▶ [Extracted text]
§

# After work pen



## T. Ben (Feb 7, 2022)

After I got the stator out of the sled I had some time to turn a pen. Everyday classic click pen,wood is northern catalpa burl.

Reactions: Like 6 | EyeCandy! 5 | Way Cool 2


----------



## trc65 (Feb 7, 2022)

Nice looking pen, pretty burl!

Reactions: Thank You! 1


----------



## Nature Man (Feb 7, 2022)

Tons of character! Wood is brilliant! Chuck

Reactions: Thank You! 1


----------



## William Tanner (Feb 7, 2022)

Beautiful pen.

Reactions: Thank You! 1


----------



## Woodhaul (Feb 8, 2022)

Nice pen. I have trouble deciding to do some turning or snowmobiling lol

Reactions: Thank You! 1


----------



## scootac (Feb 8, 2022)

Can't snowmobile in July!


----------



## T. Ben (Feb 8, 2022)

§

▶ [Recorded information]
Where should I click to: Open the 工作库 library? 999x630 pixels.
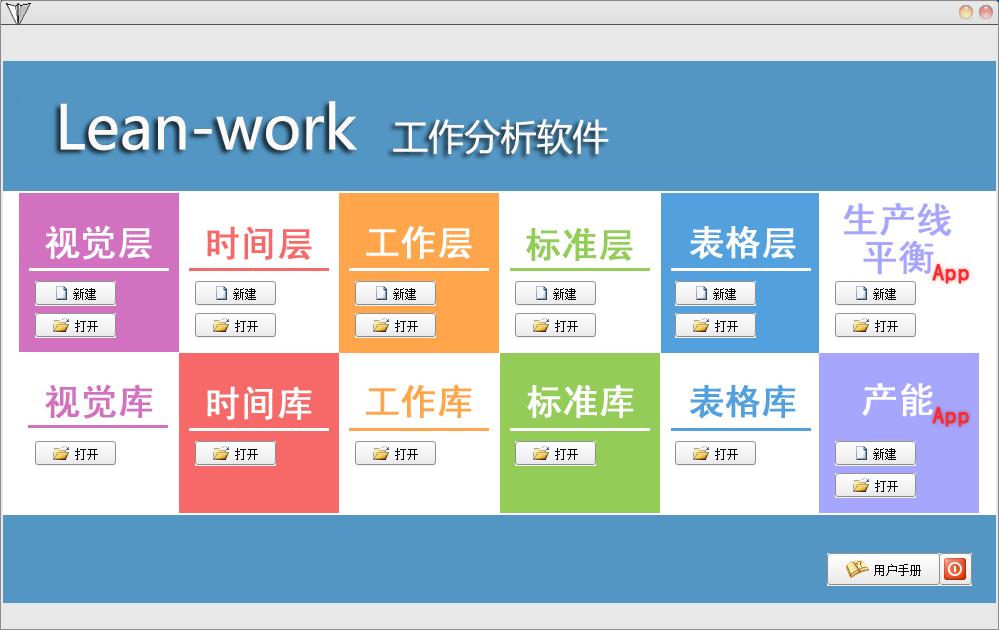[x=395, y=454]
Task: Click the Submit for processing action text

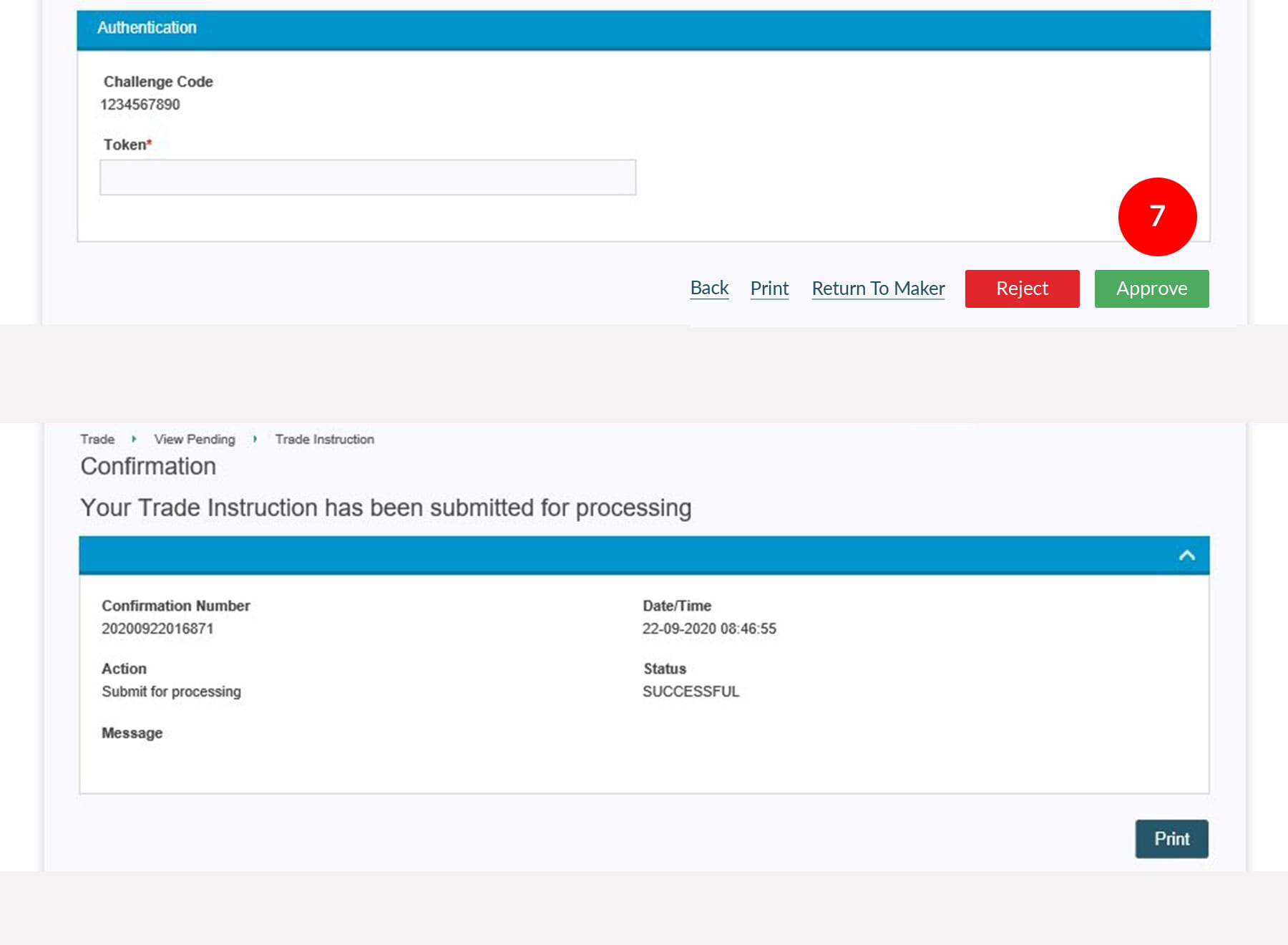Action: coord(171,692)
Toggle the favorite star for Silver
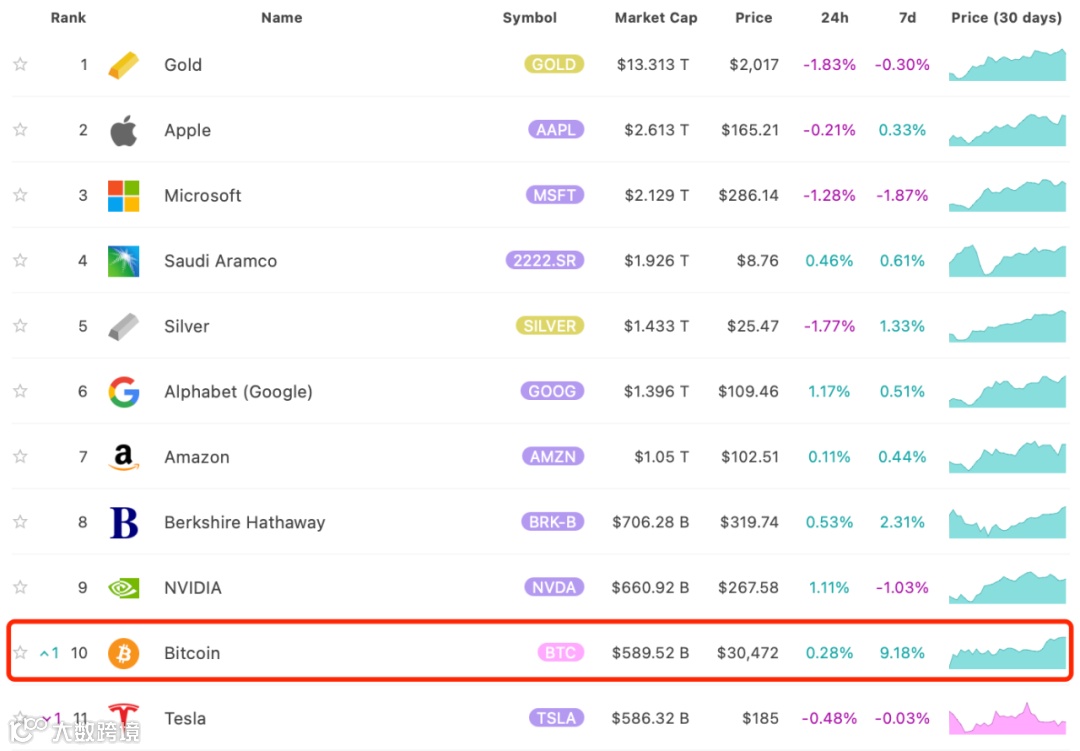Viewport: 1080px width, 751px height. [20, 326]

§

▶ [Task list]
1 > In the after-work pen thread, turn the paragraph beginning "After I got the stator out" into a short bulleted list that keeps its main facts.
2 > Go on with the forum thread about the after-work pen from the point where it stops.

▶ [Expected outputs]
1 >
- The stator had been taken out of the sled.
- There was then time to turn a pen.
- The pen is an everyday classic click pen.
- The wood is northern catalpa burl.

2 >
Woodhaul said:


> Nice pen. I have trouble deciding to do some turning or snowmobiling lol


Ride the sled if possible,as much as possible)turn when I can.

Reactions: Like 1


----------



## T. Ben (Feb 8, 2022)

scootac said:


> Can't snowmobile in July!


Can too. m.youtube.com/watch?v=lls9Xh0xZEA 
Something went wrong. Put this into your search engine.


----------



## rdabpenman (Apr 19, 2022)

Lots of character in the piece of timber. 
Nicely done.
Les

Reactions: Thank You! 1


----------



## Sataro (Apr 19, 2022)

Very nice pen! That wood is really nice.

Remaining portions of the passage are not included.